> _DOCUMENT SEGMENT_

»»

Data Collection Strategy

Data collection is organized as a 5-layer architecture. The AACSB Excel database (1,077 schools) determines where to look (sampling frame + metadata). The actual coding content is collected from school websites, syllabi, and Phase 2 participants. A dual-criteria sampling strategy (global ranking + data availability) ensures cross-national comparability while maintaining coding feasibility.


The 5-Layer Data Architecture

Layer 1: AACSB Excel (already secured)
  = WHO + WHERE + HOW BIG
  = Sampling frame + QCA contextual variables
  │
Layer 2: Course catalogs / program pages  (additional collection)
  = WHAT (how AI is included thematically)
  = Curricular Themes coding
  │
Layer 3: Syllabi originals  (Open Syllabus / direct collection)
  = HOW + EVIDENCE + WHY
  = Pedagogical Approaches + Assessment + AI–CT Relationship coding
  │
Layer 4: Instructor interviews  (Phase 2)
  = ENACTED (actual teaching practice)
  │
Layer 5: Student surveys  (Phase 2)
  = ACHIEVED (student CT experience)

Layer-by-Layer Details

Layer 1 — AACSB Excel (Secured)

Variable Use
School list (1,077 schools) Confirm population
Country (69 countries) Filter: US 556, China 54, Korea 19
Public/Private QCA condition variable
Student enrollment School size variable
Program level (UG/MBA/PhD) QCA condition variable
Program list Pre-screening by “AI” keyword
Delivery mode Descriptive statistics
Website URL Entry point for Layer 2 collection

Layer 2 — Course Catalogs (Additional Collection Required)

Target Source Codeable Dimensions
AI-related course titles/descriptions University website course catalog Curricular Themes (S/E/D/En/L)
Program learning outcomes Program pages CT Linkage (explicit or not)

Layer 3 — Syllabi (Additional Collection Required)

Target Source Codeable Dimensions
Learning objective verbs Syllabi originals CT Level (Bloom’s mapping)
Class activity descriptions Syllabi originals Pedagogical Approaches (C/S/B/P/L)
Assessment/assignment items Syllabi originals Assessment Modes (A/R/F/Q)
Explicit CT mentions Syllabi originals CT Linkage (Explicit/Implicit/Absent)

Country-specific sources:

Country Primary Source Expected Coverage
US Open Syllabus ~80% match expected
China University website + direct requests Limited public availability
Korea University website + direct requests Moderate availability

Layers 4–5 — Phase 2 (Interviews + Surveys)

Conducted after Phase 1 QCA results are available. Purposive sub-sample (~15–30 schools) selected from Phase 1 QCA pathways and deviant cases.


Sampling Strategy: Dual-Criteria Approach (Strategy D)

Available Sampling Strategies

Strategy Description Pros Cons
A: Single ranking (Hwang et al. method) US News Top 20 UG + 20 MBA Simple; replicates prior study US-centric; no cross-national comparability
B: Country-specific local rankings US = US News, China = ARWU, Korea = JoongAng Reflects local context Different criteria; “Top 20” means different things per country
C: Single global ranking QS or FT, same criteria for all three countries Comparable across countries Limited entries from China/Korea
D: Dual criteria — Ranking + Data availability Global ranking controls “quality level”; data availability ensures “coding feasibility” Best of both worlds Requires two-step filtering

Stratification within Each Country

Tier Criterion Role
Tier 1 Global Top 100 Leading schools
Tier 2 Global 101–300 Mid-tier schools
Tier 3 AACSB-accredited, not ranked Offsets “elite bias”

««

Target pointing data:

»»

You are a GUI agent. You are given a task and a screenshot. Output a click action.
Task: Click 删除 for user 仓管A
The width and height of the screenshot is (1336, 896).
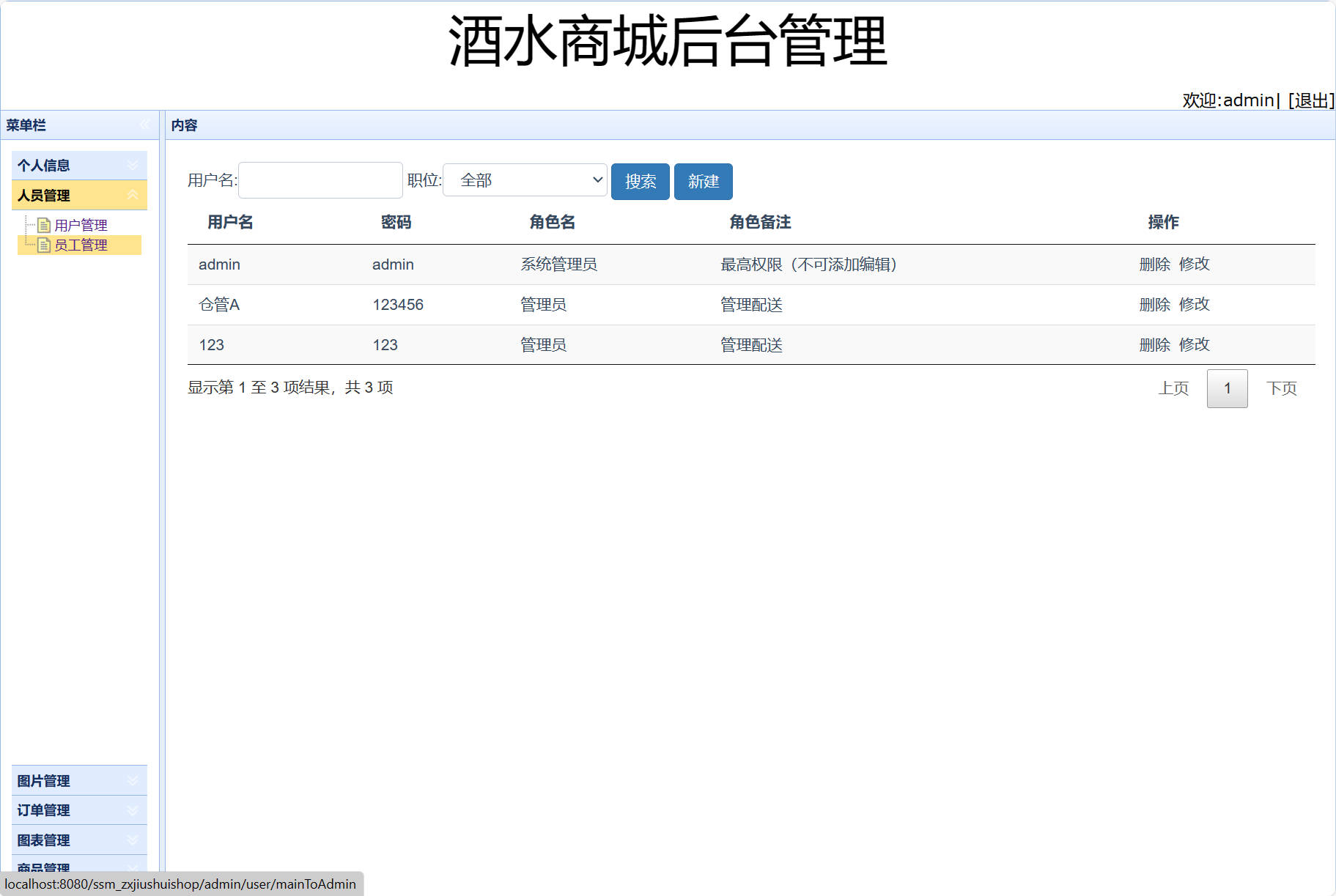point(1154,304)
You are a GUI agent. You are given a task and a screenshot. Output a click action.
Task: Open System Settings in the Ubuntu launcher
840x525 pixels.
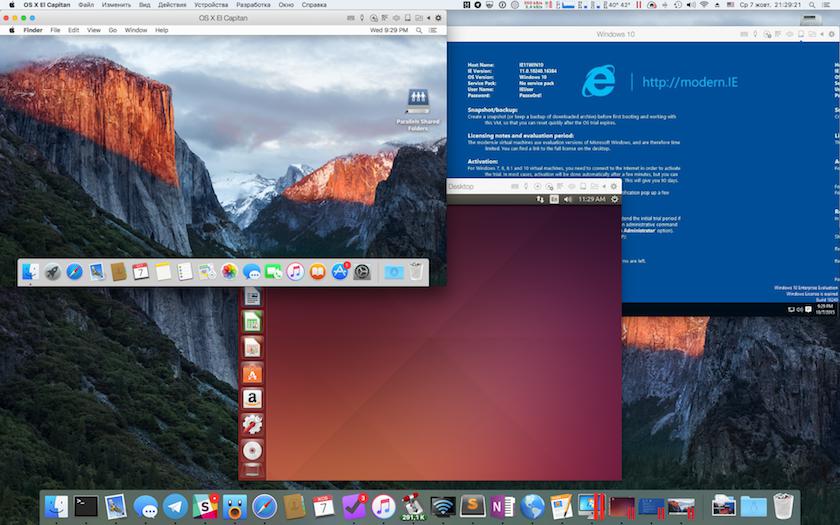[x=252, y=424]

««

> _STATED TASK 1_
For each statement about the data collection strategy, answer yes or no, and quote the exact words of the text that decide it: (a) the AACSB Excel database covers 1,077 schools; (b) Open Syllabus is the primary source of syllabi for China; (c) Phase 2 is carried out before the Phase 1 QCA results are available.
> _STATED TASK 2_
Write out the part of the data collection strategy starting with "Layer 3 — Syllabi" and going on through "Assessment Modes (A/R/F/Q)".
The records have no connection to the text.

> _FULL RESPONSE 1_
(a) Yes: "The AACSB Excel database (1,077 schools)"
(b) No: "China University website + direct requests"
(c) No: "Conducted after Phase 1 QCA results are available."

> _FULL RESPONSE 2_
Layer 3 — Syllabi (Additional Collection Required)

Target Source Codeable Dimensions
Learning objective verbs Syllabi originals CT Level (Bloom’s mapping)
Class activity descriptions Syllabi originals Pedagogical Approaches (C/S/B/P/L)
Assessment/assignment items Syllabi originals Assessment Modes (A/R/F/Q)